A Bill of Mortality for the town of Salem in 1782 by Edward Augustus Holyoke appeared in the first volume of Memoirs, published in 17853. In the same volume, Edward Wigglesworth contributed “Observations on the Longevity of the Inhabitants of Ipswich and Hingham.4 In the second volume of Memoirs that followed in 1793, Wigglesworth presented “A Table shewing the Probability of the Duration, the Decrement, and the Expectation of Life, in the States of Massachusetts and New-Hampshire, Formed from Sixty Two Bills of Mortality on the Files of the American Academy of Arts and Sciences, in the Year 1789.”5

Wigglesworth was particularly interested in the rate at which the New England population increased, and how long the population lived over several decades.

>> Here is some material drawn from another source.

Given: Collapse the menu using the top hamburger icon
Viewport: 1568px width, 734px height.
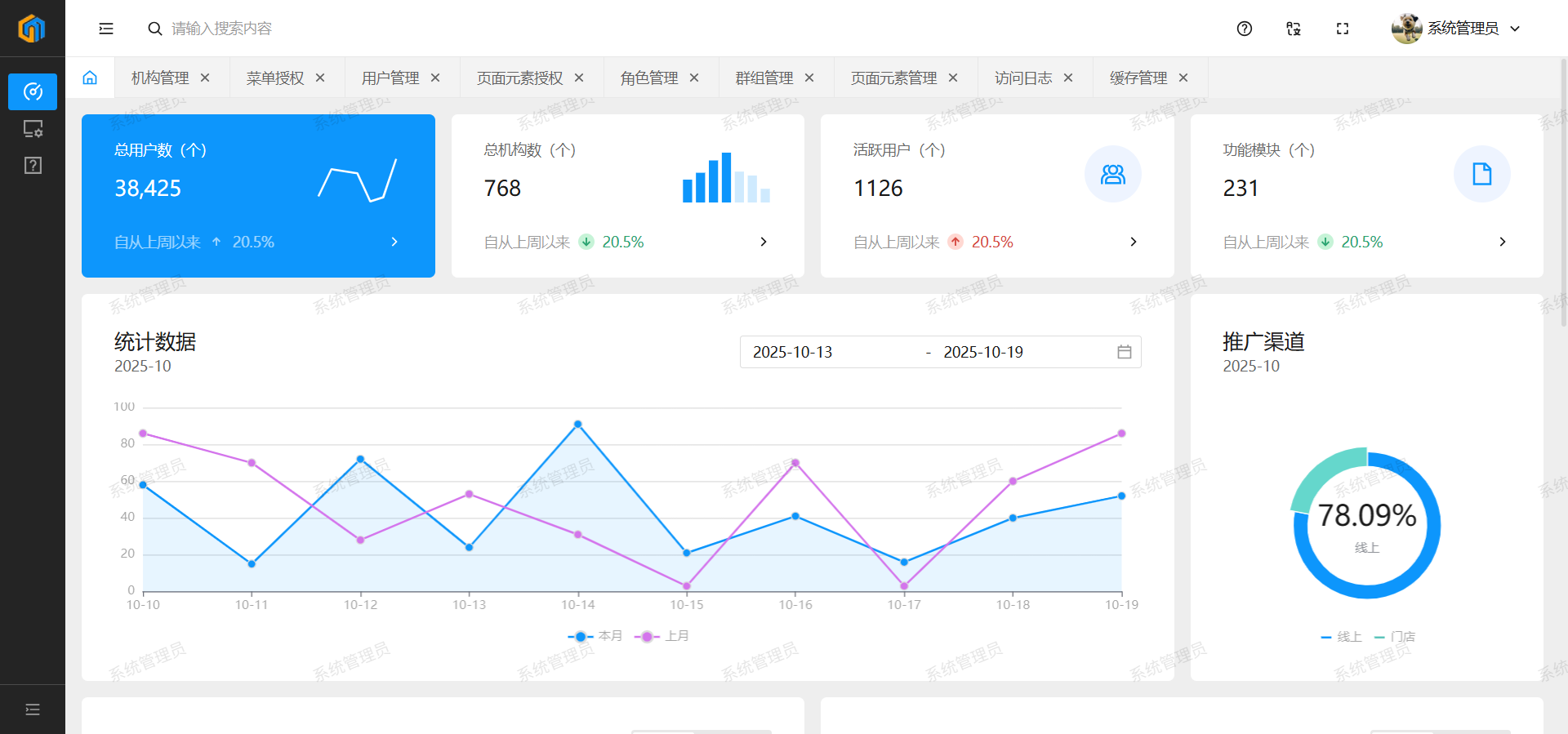Looking at the screenshot, I should [106, 29].
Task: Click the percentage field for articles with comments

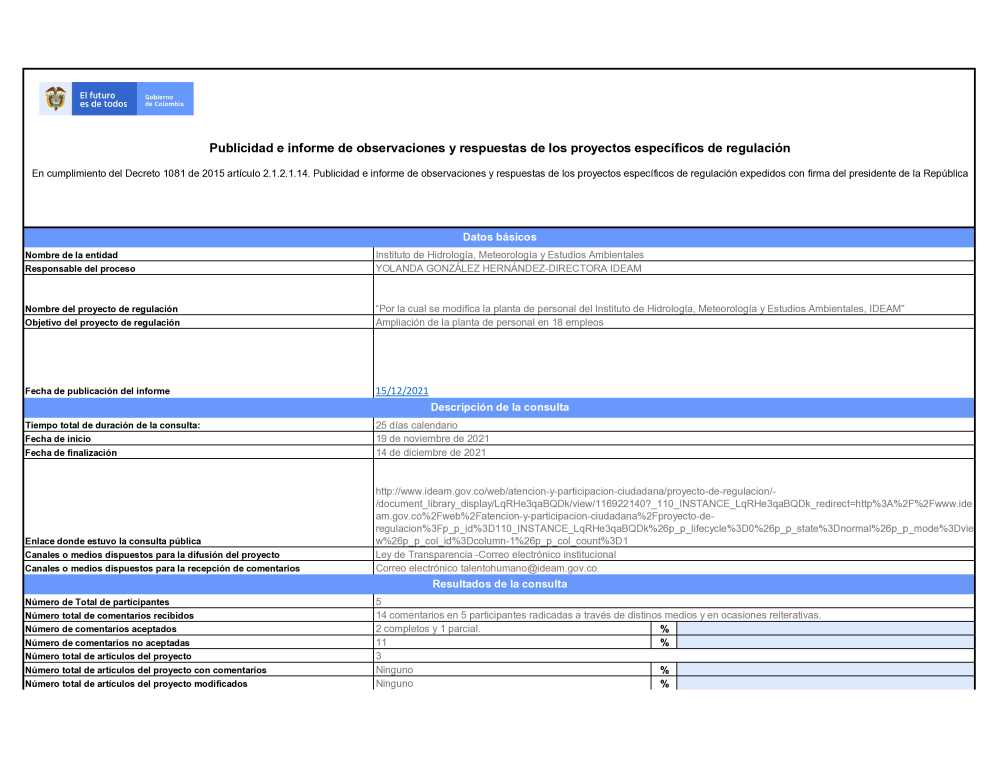Action: click(824, 670)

Consequently the work of Wigglesworth, Holyoke, and others resulted in a significant achievement in data analysis: according to J. David Hacker, Wigglesworth constructed the first United States life table using Bills of Mortality for 35 New England towns in the late eighteenth century.”-6

In 1833, the Memoirs of the American Academy of Arts and Sciences, New Series, Vol. 1, featured four papers relating to life expectancy and quality of life, including “Tables of the Present Value of a Life-Annuity at Any Age, According to Dr. Wigglesworth’s Bill of Mortality” (pp. 73-78)7 by later Academy President J. Ingersoll Bowditch (1806-1889; Elected 1934).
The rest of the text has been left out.